Old adages seem full of praise for morning people (“Early to bed, early to rise, makes a man healthy, wealthy, and wise,” for example). But does being a morning person give you an advantage in the workplace? The answer is both yes and no.
We recently conducted a study on leaders’ sleep. In total, 384 leaders around the world shared their sleep habits, including an assessment of chronotype – whether they are a more of a “morning lark” or “night owl.” Our chronotype reflects natural differences in our internal clocks and circadian rhythms that translates into differences in the time of the day when we feel most awake and alert, as well as the kinds of sleep patterns we keep.
Findings and Implications
Here are some results from the survey that shed light on the differences — or lack thereof — between larks and owls:
- 40% of leaders said they are night owls (60% said they are morning larks).
- Both owls and larks exist across all leader levels.
- Owls and larks work about the same amount per day (owls = 9.32 hours; larks = 9.29 hours).
- Both sleep approximately the same amount each night (owls = 6.58 hours; larks = 6.67 hours).
- Morning larks have more regular bedtimes and wake-times.
- Night owls are more likely to say they would sleep more if it didn’t interfere with work.
- Owls are more sleep deprived (owls report needing 72 more minutes of sleep each night; larks report only needing 42 more minutes), which is likely due to typical early work-day start times.
Our results show that both owls and larks are leaders, and both work long hours. However, owls seem to be struggling more with their sleep habits. This is not too surprising when you consider that the modern workplace is built for larks.

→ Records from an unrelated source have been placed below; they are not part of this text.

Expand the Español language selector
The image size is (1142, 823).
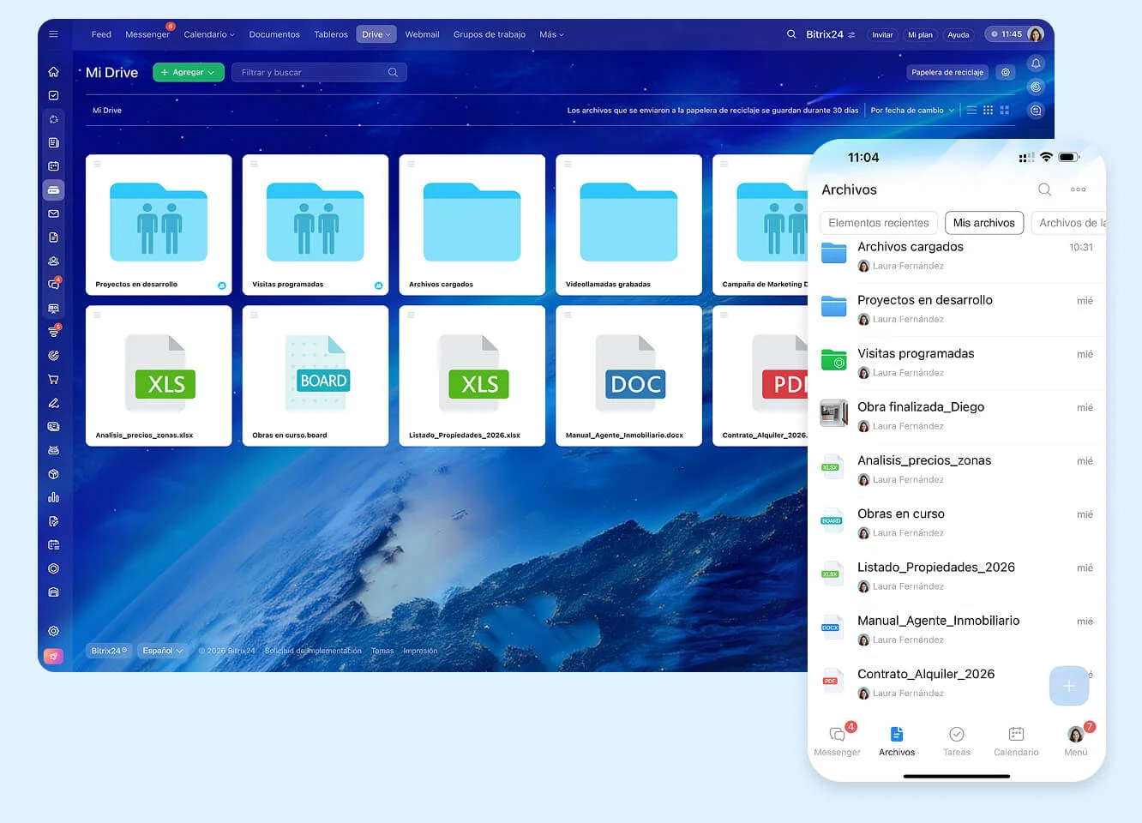coord(162,651)
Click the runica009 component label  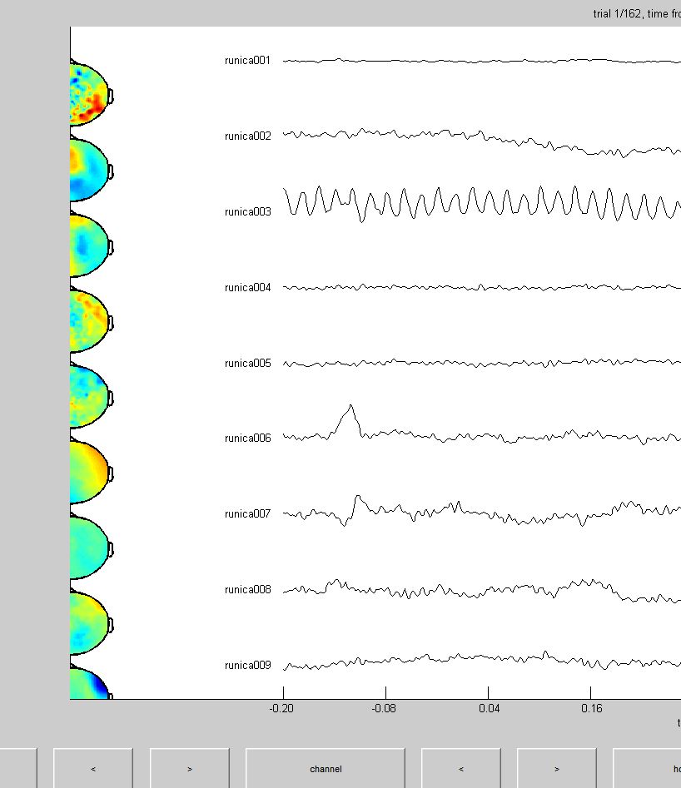pos(248,666)
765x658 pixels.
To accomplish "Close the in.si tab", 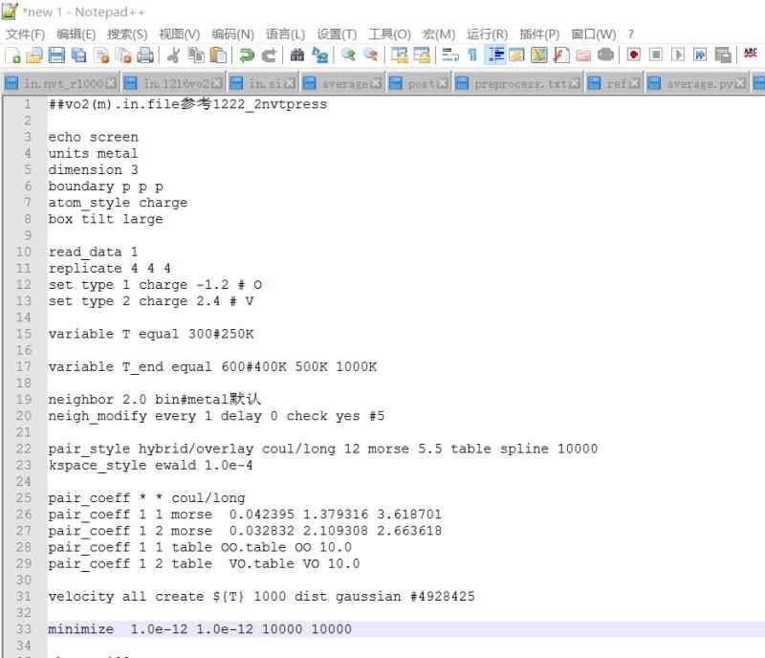I will [291, 84].
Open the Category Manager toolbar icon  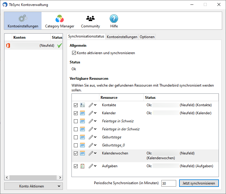tap(60, 19)
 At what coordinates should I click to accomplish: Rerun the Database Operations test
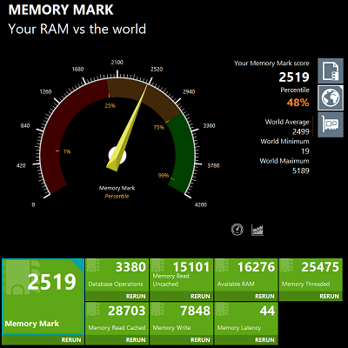[x=136, y=297]
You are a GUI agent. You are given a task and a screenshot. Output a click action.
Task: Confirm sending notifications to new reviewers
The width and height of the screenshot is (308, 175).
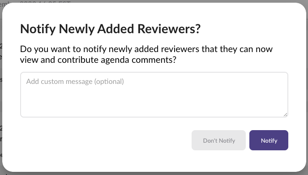[269, 140]
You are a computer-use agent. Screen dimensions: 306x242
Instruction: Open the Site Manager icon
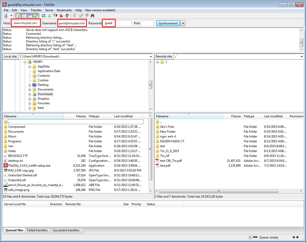[x=5, y=16]
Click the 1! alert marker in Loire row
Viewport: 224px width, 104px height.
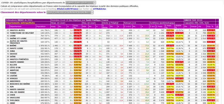[x=217, y=36]
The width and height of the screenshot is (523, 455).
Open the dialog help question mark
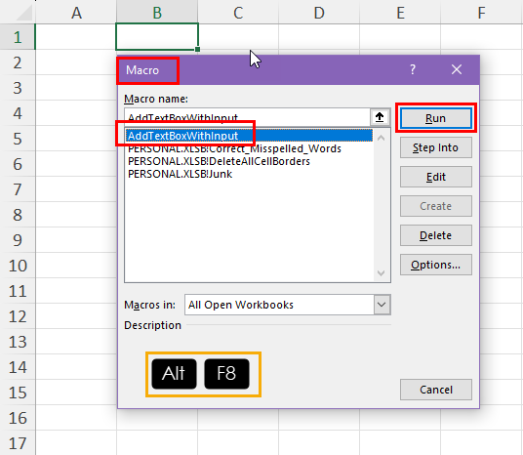tap(413, 69)

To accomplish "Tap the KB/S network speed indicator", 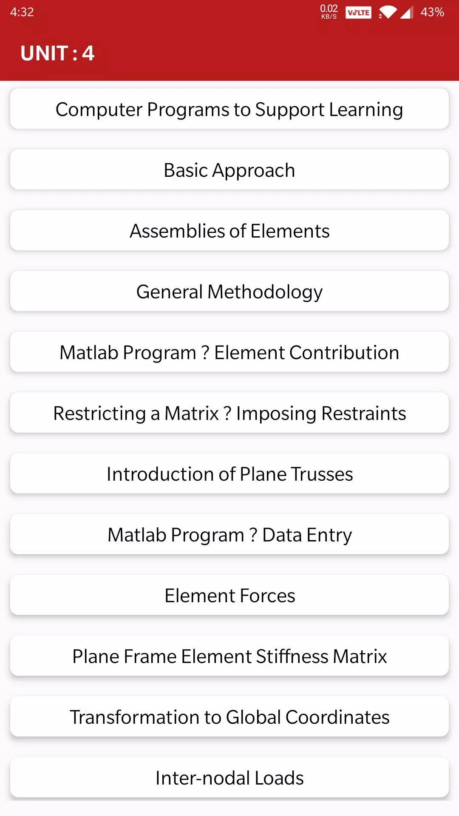I will (329, 12).
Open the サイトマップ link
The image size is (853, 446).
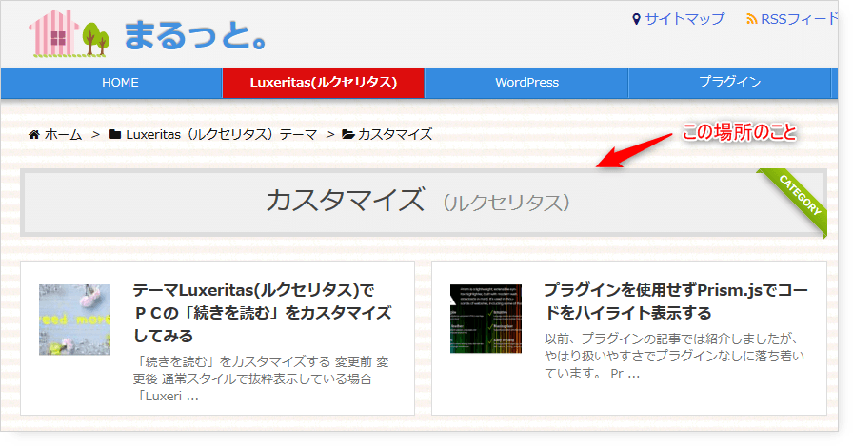(684, 19)
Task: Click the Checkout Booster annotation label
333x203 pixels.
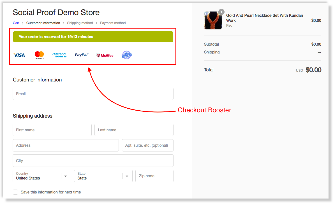Action: point(204,110)
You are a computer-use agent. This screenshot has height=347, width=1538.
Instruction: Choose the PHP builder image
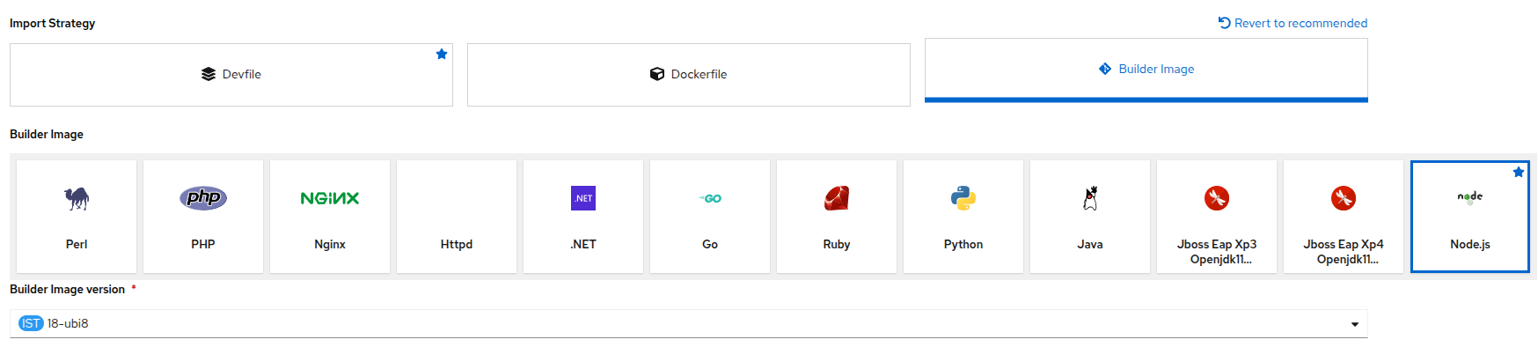[x=203, y=217]
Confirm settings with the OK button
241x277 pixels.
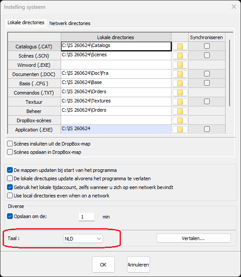pyautogui.click(x=103, y=264)
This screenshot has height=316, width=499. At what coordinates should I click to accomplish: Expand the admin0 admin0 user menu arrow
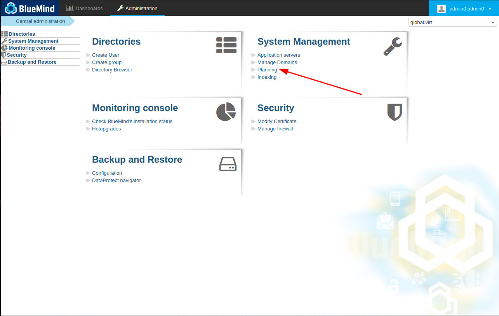490,9
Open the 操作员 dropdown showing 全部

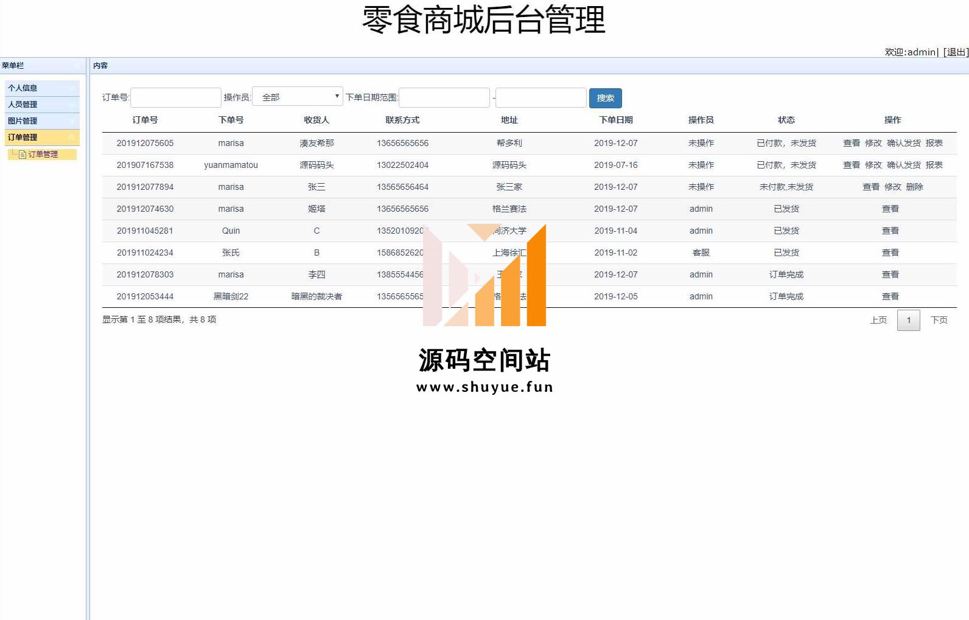click(298, 97)
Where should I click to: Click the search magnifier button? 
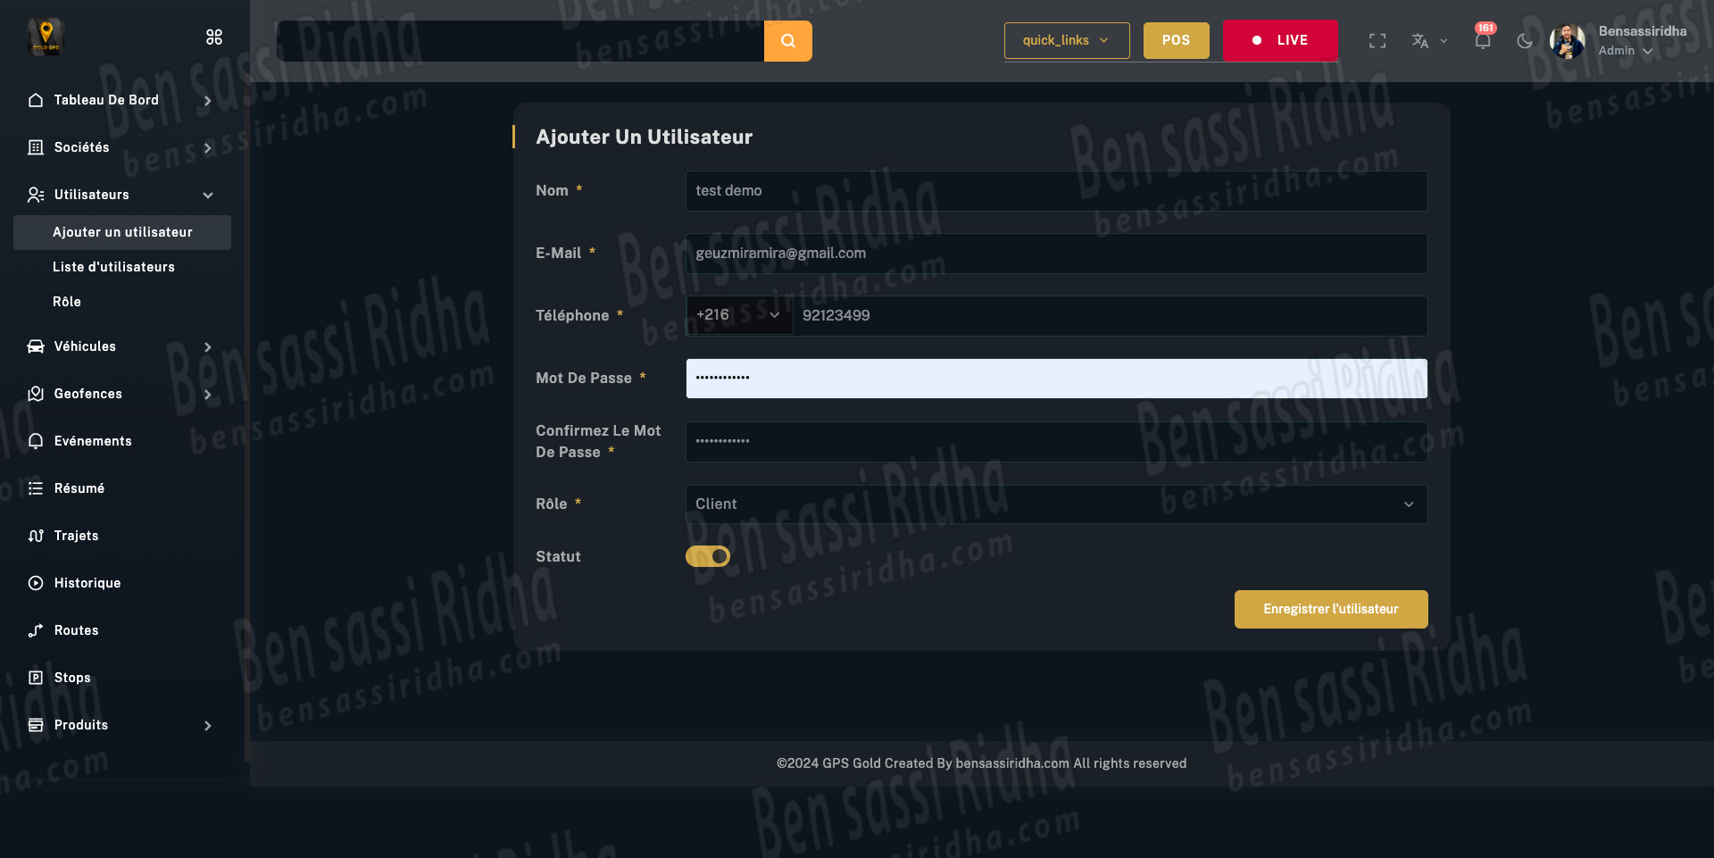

Getting up early and being done with work in the early evening is ideal for morning people. It allows them to work during the hours that they are most productive and rest when they are most tired. For owls, however, this schedule means getting up and working before they are fully alert, and then having to choose between trying to go to bed when their brains are still active, or staying up late and being exhausted the next morning. Indeed, other research has confirmed that night owls need more sleep in general and tend to sleep in more on weekends to try to recover (a habit that can make returning to work on Monday more painful). Thus, while being an early bird doesn’t predict success, it does make it easier to work the typical 9 to 5.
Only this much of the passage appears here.